Le soleil brille sur la capitale alsacienne, les températures sont estivales et le quartier de la cathédrale est envahi de touristes comme en plein mois d’août mais, malgré cette ambiance vacancière, quelques amateurs de vins ont choisi de se retrouver dans la salle de dégustation située à l’étage de la maison Wolfberger de Strasbourg pour suivre une nouvelle leçon de savoir-boire auprès de Thierry Meyer.

 

CIMG4118Effervescence presque estivale dans la rue des Orfèvres à Strasbourg…

 
CIMG4120…où se trouve l’antenne strasbourgeoise de la maison Wolfberger

 

Dans ce nouvel espace, plus petit et un peu moins bien équipé que l’amphithéâtre colmarien, nous ne sommes hélas que 7 dégustateurs présents pour assister à cette Masterclass délocalisée à Strasbourg pour la première fois…et peut-être la dernière, vu le nombre de participants !
 

CIMG4121Elle est pourtant fort accueillante cette salle de dégustation… !

 

 

 

Au programme du jour, deux thèmes très originaux :

·    A quel âge faut-il boire le muscat ?
·    Les vins d’Alsace sont-ils compétitifs dans le monde des vins moelleux français ?

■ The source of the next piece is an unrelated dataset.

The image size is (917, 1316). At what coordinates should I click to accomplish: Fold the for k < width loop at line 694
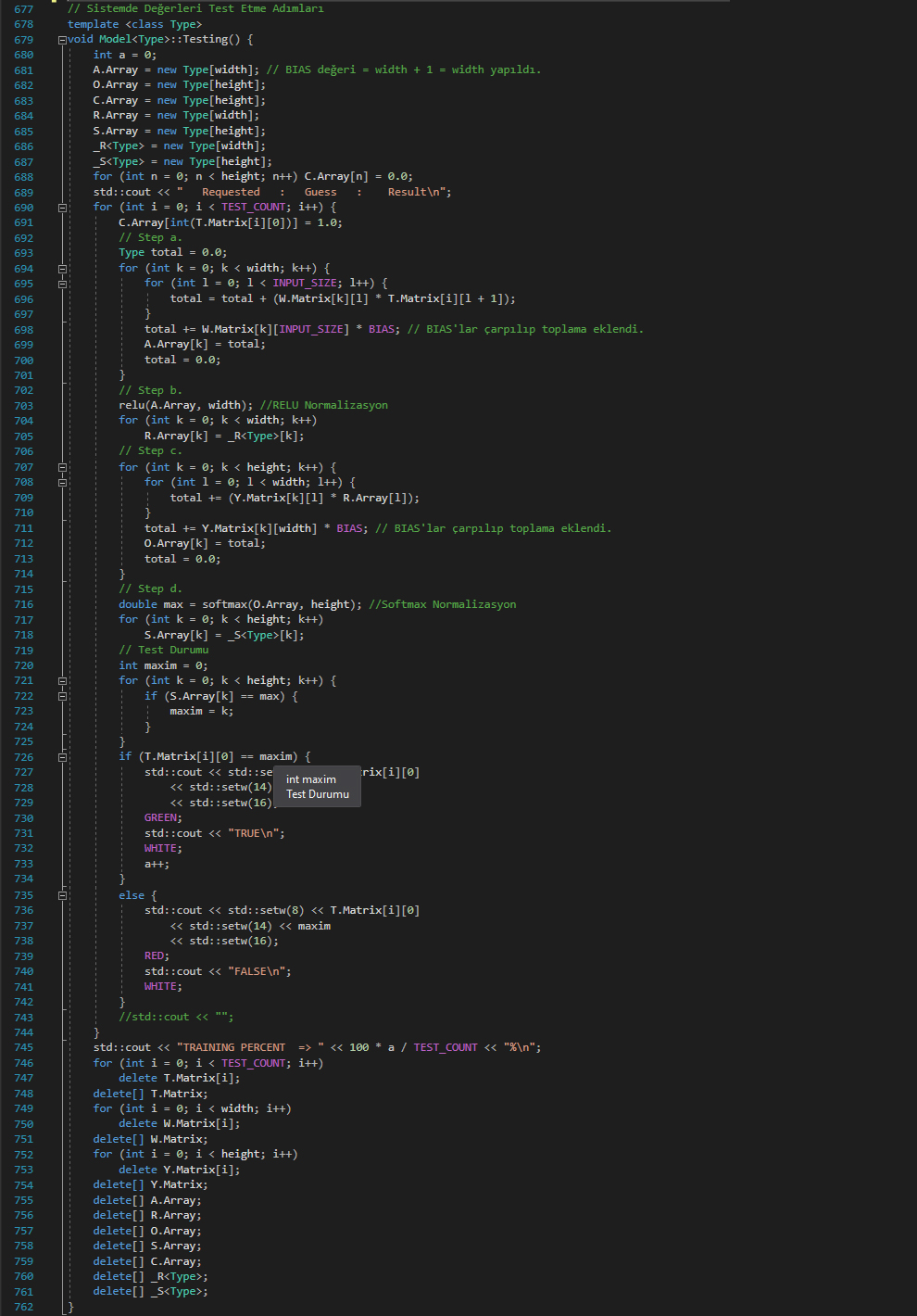pos(62,269)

Hoppla jetzt geht’s loos !


Masterclass Alsace du 28 avril 2012 à Strasbourg

Tous les vins sont dégustés et commentés à l’aveugle – verres INAO


Thème 1 : le muscat face au temps.

Muscat Les 3 Demoiselles 2011 – M. Pfister à Dahlenheim : le nez d’intensité moyenne est encore marqué par sa jeunesse avec des notes amyliques (bonbon) et fermentaires (mie de pain), la bouche flatte par sa belle rondeur et son équilibre, la finale manque un peu de profondeur mais possède un petit caractère minéral fort agréable.
Muscat 2010 – Domaine Weinbach à Kaysersberg : le nez est très discret mais d’une grande pureté sur un registre floral assez complexe, la bouche est droite, ample, la finale légèrement amère possède une longueur aromatique intéressante.
Cépage et millésime impriment leur marque sur ces deux muscats forts différents mais très plaisants. Le 2011, tiré sur cuve le matin à Dahlenheim, se montre très prometteur, séduisant malgré son caractère encore très primeur, le 2010 tendu et très pur avec une aromatique bien complexe fait déjà rêver à de beaux accords gastronomiques.

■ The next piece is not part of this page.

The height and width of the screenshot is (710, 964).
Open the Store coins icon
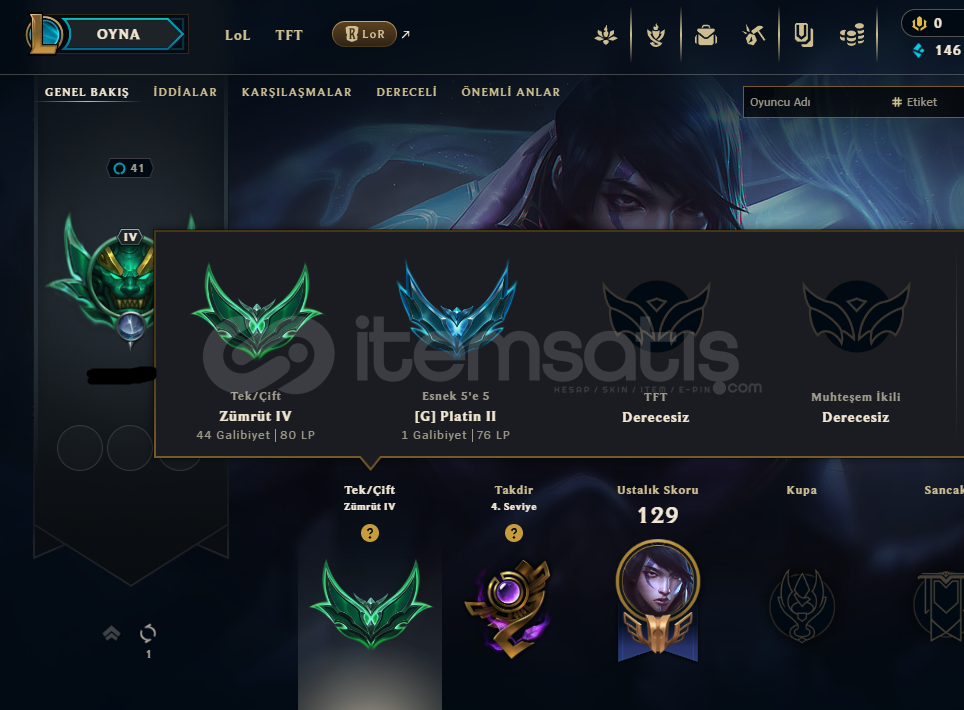(852, 35)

Muscat 2008 – Domaine Schoech à Ammerschwihr : le nez est intense et expressif avec une palette riche sur les herbes aromatiques (estragon), le buis et la feuille de cassis, en bouche, il y a de l’ampleur, une acidité bien large et un joli développement aromatique qui laisse un sillage persistant en finale malgré une matière qui va rapidement perdre sa tenue.
Muscat G.C. Kirchberg de Barr 2008 – Domaine Klipfel à Barr : le nez est plus discret sur un registre floral bien complexe et quelques notes d’agrumes, la bouche est riche et charnue, l’équilibre très rond et la finale qui manque un peu de tonus confirme ce caractère un poil trop mou pour mon goût.
Récolté en grande partie sur le coteau granitique du Sonnnenberg le muscat de Schoech est frais et relativement bien structuré mais le caractère aromatique particulier, qui révèle peut-être une maturité un peu juste, peut surprendre…moi j’ai bien accroché ! A l’inverse le Grand Cru possède une olfaction plus mûre et plus classique mais souffre d’un manque de nervosité en bouche…néanmoins il garde un beau potentiel de séduction.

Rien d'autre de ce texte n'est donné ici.